Is there an app that shows gas stations along with current prices?

Also -- Obama is no enemy of the energy companies. He is allowing drilling (natural gas) on a huge amount of public lands.

Mar. 02 2012 10:15 AM
a. kane

I agree with Joel, the caller. isn't it obvious? the oil companies and the republicans have come together. since the economy is getting better every month - oil prices are easy to control and make the public feel that President (and I wish everyone would honor him by using his title) is doing poorly.

Mar. 02 2012 10:15 AM
Brian from UES

Obama weaker on Iran? And you want us to donate money to your statioN?

Mar. 02 2012 10:15 AM
John A.

Bravo Edward, below.
Are there government policies that are being exploited that give us speculation, and that don't need to be in our laws?

Mar. 02 2012 10:14 AM

As the economy gets better, the value of the dollar goes down. Oil is the only commodity sold world-wide in dollars. So, that means it takes more dollars to buy a barrel of oil. It's the same problem it was before the economy collapsed - chose your poison.

And, it's not true capitalism if foreign sources control the flow amount. Supply and demand can't work as it should.

Mar. 02 2012 10:14 AM
Sheldon from Brooklyn

Coming from an oil rich country, I can tell you - the rising price of gas has nothing to do with lack of supply, or the actions of oil companies or countries.

Wall street spectulators and trader are hiding behind a potential conflict with Iranian to make a mint on oil futures.

Mar. 02 2012 10:13 AM

Jass Gas
17 US Highway 46 W, Lodi, NJ
(973) 253-0755 ‎
I think is the cheapest about 3.45 cash

Mar. 02 2012 10:13 AM
Bill Mullen from New Rochelle

All of these "spikes" are basically due to speculation.

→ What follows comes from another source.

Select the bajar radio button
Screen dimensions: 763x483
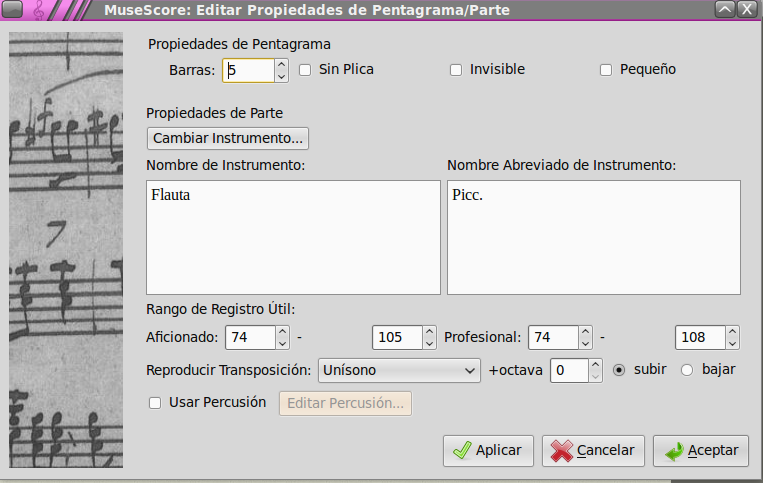pyautogui.click(x=687, y=370)
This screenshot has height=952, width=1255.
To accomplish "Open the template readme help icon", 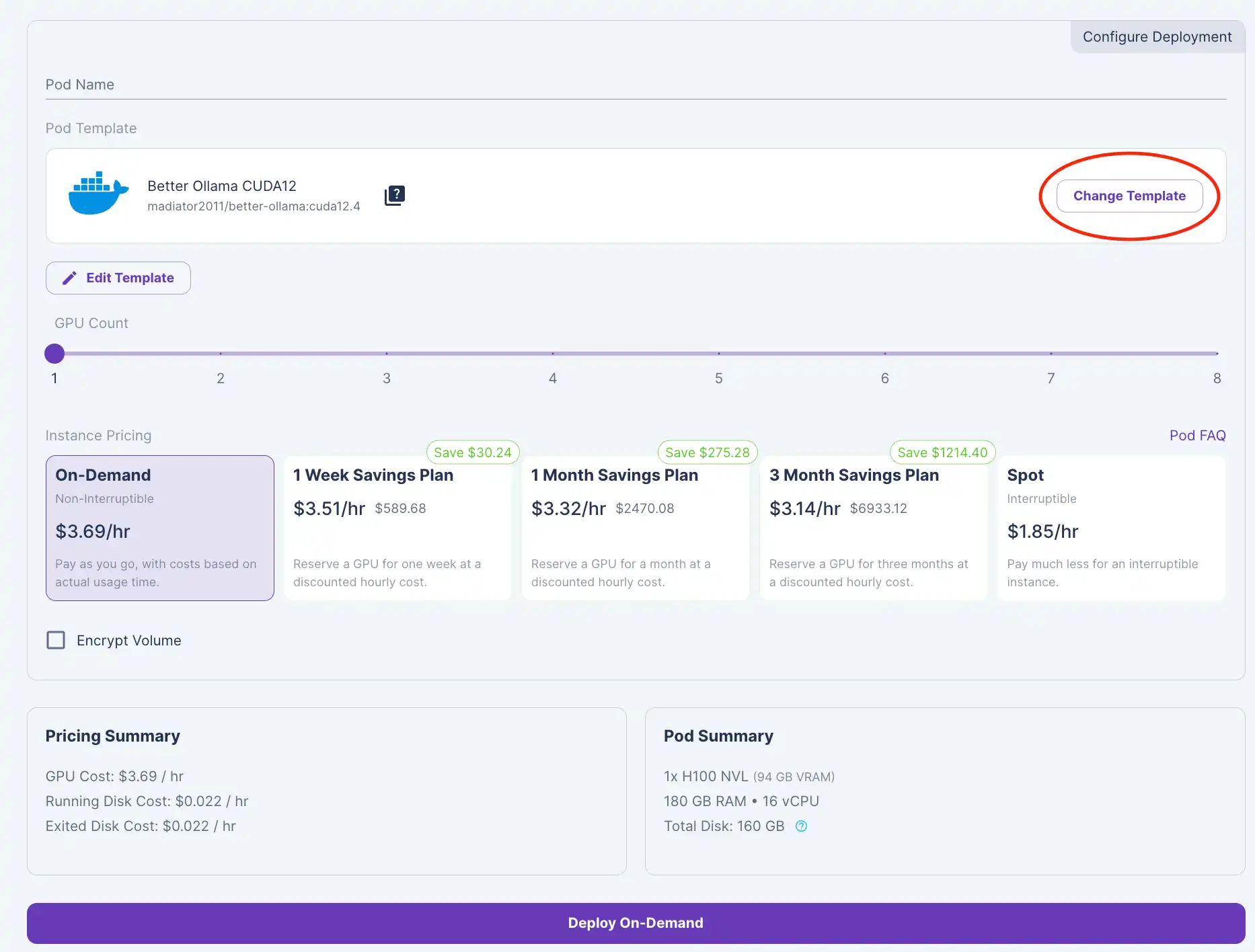I will coord(394,196).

What we really need is a 100% tax on profits from the sale of petroleum hedges and futures.
Airlines and farmers can still use futures contrracts, but speculators would no longer have reason to purchase them.

In SW Westchester, best price is at the station on Post Rd at the bend, in Larchmony.

Mar. 02 2012 10:12 AM
Edward from NJ

The main reason that Republicans can go around saying that gas prices have skyrocketed since Obama took office is that they plummeted in the second half of 2008. That was due largely to the total economic collapse at that time reducing demand. That being said, I don't suggest total economic collapse as a campaign strategy.

Mar. 02 2012 10:08 AM
Edward from NJ

The main reason that Republicans can go around saying that gas prices have skyrocketed since Obama took office is that they plummeted in the second half of 2008. That was due largely to the total economic collapse at that time reducing demand. That being said, I don't suggest total economic collapse as a campaign strategy.

Mar. 02 2012 10:07 AM
James from Flatbush Brooklyn

I really don't understand why everyone gets worked up over gas prices, it's ridiculous. Even a hike of 25cents a gallon results in only about $3 for a full tank in an average car. In a world of $5 coffee and $2 waters (which should be FREE) I don't see why the Nation seems to unravel every time gas goes up a bit. I own a car and am not "wealthy" but can tell you that gas prices are not even on my radar of things I worry about. My family in Europe pay almost DOUBLE what we pay for gasoline and yet they pay a minuscule fraction of what we pay for medications, healthcare and fresh vegetables. It's clear as a Nation where our priorities are.